Why would a project need to complete a token migration in the first place?
Often, the shifts are carried out by projects that begin by using the Ethereum blockchain to raise money and distribute their tokens. The tokens distributed at this phase typically act as “placeholders” for those that will eventually be used when the project is live.
One benefit of this strategy is that traders don’t have to lock up this capital. Rather, they’re able to exchange these placeholder tokens on exchanges while they develop their technologies.
Therefore, a “token migration” has come to describe the process by which cryptocurrency holders’ balances are transmitted from their Ethereum wallets to a given project’s new compatible wallets. After the switch, tokens have effectively “moved” from one blockchain to another.
However, it’s important to note that token migrations are not exclusively linked to live blockchain launches, and also take place when projects merely shift from one protocol to another. For example, Storj’s migration was prompted by its decision to move from a Bitcoin-based protocol to Ethereum due to scalability issues.
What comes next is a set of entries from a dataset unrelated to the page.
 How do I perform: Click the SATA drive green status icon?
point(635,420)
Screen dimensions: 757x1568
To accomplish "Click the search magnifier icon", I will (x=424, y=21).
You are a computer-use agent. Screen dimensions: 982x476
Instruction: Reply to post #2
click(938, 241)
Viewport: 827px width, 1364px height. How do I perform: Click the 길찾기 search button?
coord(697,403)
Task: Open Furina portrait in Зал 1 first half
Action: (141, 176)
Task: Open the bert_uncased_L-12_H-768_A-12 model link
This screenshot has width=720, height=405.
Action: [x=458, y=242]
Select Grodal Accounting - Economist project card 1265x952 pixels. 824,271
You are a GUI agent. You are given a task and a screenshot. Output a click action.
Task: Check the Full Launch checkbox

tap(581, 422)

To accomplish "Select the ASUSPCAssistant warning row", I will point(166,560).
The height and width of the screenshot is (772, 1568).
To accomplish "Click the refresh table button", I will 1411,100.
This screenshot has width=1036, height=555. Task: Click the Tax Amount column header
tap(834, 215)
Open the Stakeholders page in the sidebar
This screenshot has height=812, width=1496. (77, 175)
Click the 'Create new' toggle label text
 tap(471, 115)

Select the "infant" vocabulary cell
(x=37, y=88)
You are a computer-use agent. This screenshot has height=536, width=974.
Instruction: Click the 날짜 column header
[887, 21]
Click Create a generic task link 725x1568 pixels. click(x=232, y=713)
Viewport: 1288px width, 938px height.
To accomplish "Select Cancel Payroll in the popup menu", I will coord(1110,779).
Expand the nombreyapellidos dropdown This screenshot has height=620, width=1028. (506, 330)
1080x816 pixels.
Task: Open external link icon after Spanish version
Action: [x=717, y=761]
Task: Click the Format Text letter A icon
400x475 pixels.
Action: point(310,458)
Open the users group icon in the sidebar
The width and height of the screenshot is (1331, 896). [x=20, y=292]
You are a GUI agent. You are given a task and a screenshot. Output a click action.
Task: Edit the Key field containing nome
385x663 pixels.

In some cases, blockchain projects may elect to ‘merge’ with others with complimentary goals, or may ‘fork‘ to achieve new technologies and objectives. In such cases, developers can apply their own ‘swap rate’ when exchanging digital assets. For example, developers need not necessarily exchange tokens on a one-to-one ratio, and may even afford ten, one hundred, or one thousand units per swapped asset depending on the total circulating supply of the new cryptocurrency.
As you can see, a token swap is nothing that requires any specialist knowledge or should concern you too much. So long as you take action by the specified time and carefully walk through each step, you should find it a very manageable process.
On the other hand, it is a critical process that affects the value of your holdings. You need to be absolutely aware of when your token is going to be swapped, under what circumstances, and how it will be handled.
Overall, a token migration is a good thing, as it means that the token initiating the swap has hit their goals sufficiently to warrant proceeding.